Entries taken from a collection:
######

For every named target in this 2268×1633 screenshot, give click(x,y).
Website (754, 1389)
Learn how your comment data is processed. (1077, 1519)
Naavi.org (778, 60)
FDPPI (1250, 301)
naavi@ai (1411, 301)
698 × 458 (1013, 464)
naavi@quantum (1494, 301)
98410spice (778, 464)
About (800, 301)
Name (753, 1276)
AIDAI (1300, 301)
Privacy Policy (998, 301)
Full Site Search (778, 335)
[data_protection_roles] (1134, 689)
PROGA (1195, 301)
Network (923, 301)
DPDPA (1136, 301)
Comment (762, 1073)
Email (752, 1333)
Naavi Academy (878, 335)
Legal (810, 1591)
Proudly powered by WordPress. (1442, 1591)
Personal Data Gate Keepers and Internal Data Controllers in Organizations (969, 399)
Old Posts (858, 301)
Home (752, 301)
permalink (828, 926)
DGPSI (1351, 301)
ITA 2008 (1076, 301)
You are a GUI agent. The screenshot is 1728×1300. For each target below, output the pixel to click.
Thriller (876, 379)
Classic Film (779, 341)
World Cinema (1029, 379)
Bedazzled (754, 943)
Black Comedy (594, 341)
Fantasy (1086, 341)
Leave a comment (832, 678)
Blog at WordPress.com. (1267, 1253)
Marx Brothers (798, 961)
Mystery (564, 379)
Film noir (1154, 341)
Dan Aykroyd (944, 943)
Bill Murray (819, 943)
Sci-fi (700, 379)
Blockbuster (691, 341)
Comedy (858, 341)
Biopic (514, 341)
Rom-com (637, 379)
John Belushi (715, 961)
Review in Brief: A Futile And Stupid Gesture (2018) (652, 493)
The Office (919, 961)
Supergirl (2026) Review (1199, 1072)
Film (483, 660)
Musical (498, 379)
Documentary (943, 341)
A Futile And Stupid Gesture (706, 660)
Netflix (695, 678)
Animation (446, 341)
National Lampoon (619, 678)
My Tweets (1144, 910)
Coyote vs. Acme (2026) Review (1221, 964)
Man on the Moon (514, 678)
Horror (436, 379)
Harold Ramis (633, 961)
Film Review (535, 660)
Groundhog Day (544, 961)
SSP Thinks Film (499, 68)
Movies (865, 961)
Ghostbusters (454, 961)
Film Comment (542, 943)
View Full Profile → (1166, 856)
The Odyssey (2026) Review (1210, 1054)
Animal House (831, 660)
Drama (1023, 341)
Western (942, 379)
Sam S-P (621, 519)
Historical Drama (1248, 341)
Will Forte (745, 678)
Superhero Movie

######

▶ **TASK STATEMENT**
Output the line containing "View Full Profile → (1166, 856)" together with all later lines of the entries, exactly as written, through the final line.

▶ **RESPONSE TO THIS TASK**
View Full Profile → (1166, 856)
The Odyssey (2026) Review (1210, 1054)
Animal House (831, 660)
Drama (1023, 341)
Western (942, 379)
Sam S-P (621, 519)
Historical Drama (1248, 341)
Will Forte (745, 678)
Superhero Movie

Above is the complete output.